Sharing oncology trial PROs to build the treatment of the future
Could collecting, understanding, and disseminating patient-reported outcomes during trials be the key to advancing oncology treatments and improving cancer outcomes?
With our understanding of cancer accelerating at an unprecedented rate, and personalised medicines on the cusp of becoming mainstream, regulatory bodies need new ways to assess products.
In the United States, the 21st Century Cures Act encouraged the Food and Drug Administration (FDA) to review and communicate patient experience data from trials – but the lack of a common framework for submissions and space on product labels has, until now, been something of a stumbling block.
The Oncology Center of Excellence’s Project Patient Voice, combined with the National Cancer Institute’s Patient-Reported Outcomes version of the Common Terminology Criteria for Adverse Events (PRO-CTCAE), hope to change that.
Project Patient Voice
Project Patient Voice is a dedicated online platform that makes patient-reported symptoms and adverse events (AEs) from the trial data of marketed drugs publicly available.
Said the team behind the portal: “The aim is to show patient-reported symptom data consistently from select cancer clinical trials of approved products.
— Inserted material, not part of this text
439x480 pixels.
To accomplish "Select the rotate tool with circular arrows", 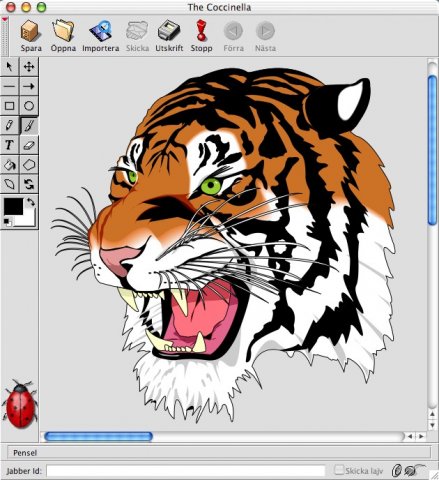I will 29,184.
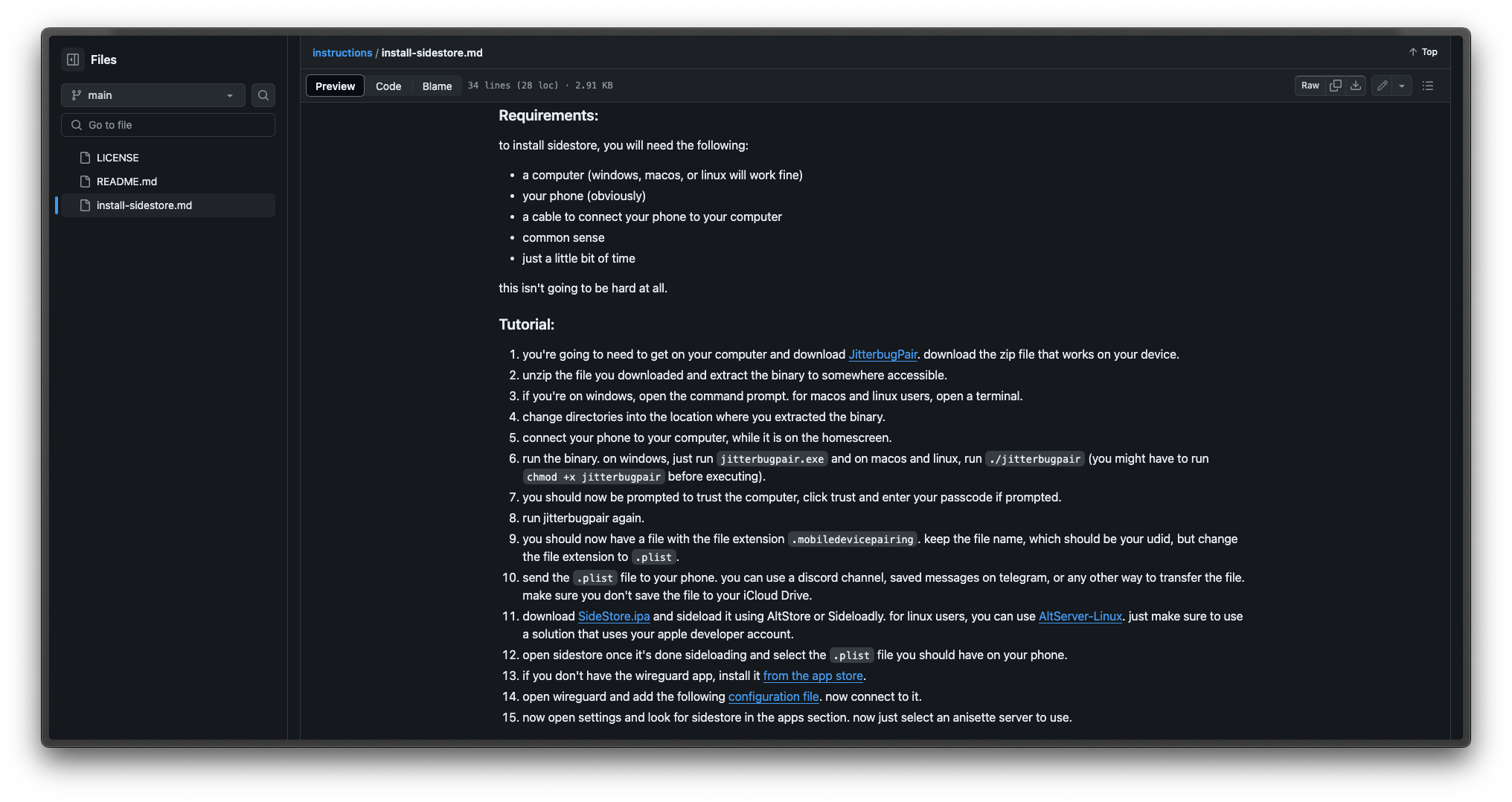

This data is usually not in the US Prescribing Information, but can give healthcare providers extra information to discuss with patients and caregivers.
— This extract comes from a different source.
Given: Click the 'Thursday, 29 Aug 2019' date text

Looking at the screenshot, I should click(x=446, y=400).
“The publicly available web portal is designed to provide a summary of symptoms associated with the disease, the trial intervention, and also an in-depth analysis for each patient-reported AE captured in the trial.”
Overall, it aims to advance the development and regulation of oncology drugs, and make patient experience “more visible”.
The website, intended to aid discussion between patients and clinicians, is currently being piloted with data from AstraZeneca’s ongoing AURA3 clinical trial for non-small cell lung cancer – the first phase III study to use the PRO-CTCAE questionnaire.
PRO-CTCAE, a specialised outcome measurement system specifically designed to record patient-reported symptomatic AE during oncology trials, is a patient-friendly measurement system that advocates hope will become commonplace.
When used in conjunction with the Common Terminology Criteria for Adverse Events (CTCAE), it aims to capture meaningful information that will improve the community’s understanding of AEs, and, importantly, how they impact on patients.
It includes a library of 124 discrete items representing 78 AEs commonly reported during oncology trials, but in jargon-free language that considers health literacy and accessibility.
“The assessment of patient-reported symptomatic AEs can provide insights to complement clinician-reported drug safety data that is included in the product labelling,” said an AstraZeneca spokesman in a press release
He added that it allowed people to provide information on their trial experience in a relatable, accessible manner.
During the study, participants were asked to score the frequency, severity, and impact of any treatment-related symptoms – and all the PRO-CTCAE data from AURA3 is now available on the Project Patient Voice website.
As well as a list of commonly occurring symptoms and AEs, people can access pie charts and bar graphs that help them to visualise and understand factors such as symptom severity and frequency.
“The data provide additional, complementary insights for healthcare providers to discuss options with their patients to help them make informed treatment decisions.
“This type of subjective data has rarely been included in a cancer drug’s product labelling, and therefore, was mostly unavailable in the public domain,” added the spokesman.
Transparent development and informed choices
In time, it is hoped that the portal will help people to have more informed discussions about the risks and benefits of different oncology treatments with their healthcare providers.
The initiative has been widely supported by patient advocacy groups, including the GO2 Foundation for Lung Cancer and LUNGevity Foundation, who believe that the patient voice and health literacy should be embedded into the drug development and treatment pathways.
Andrea Ferris, president and CEO at LUNGevity, said: “Project Patient Voice is a fantastic first step in delivering information to patients, or their caregivers, to understand how they are going to feel and function when taking different therapeutic regimens.”
Various of the organisation’s scientific and clinical roundtable events have discussed the importance of accessible information, she went on.
“It is essential to distil information down to the most important elements that are relevant to patients and display them in a way that can be understood and used for shared decision-making by patients and their treating physicians.”
Bonnie J. Addario, lung cancer survivor, and co-founder and chair of the GO2 Foundation, agreed, saying that the key to advancing cancer treatments and improving outcomes “lies with the patients themselves”.
“Their input is more vital than ever with so many new treatments in the pipeline,” she added.
Project Patient Voice is currently in the pilot stage, using the AstraZeneca AURA3 data.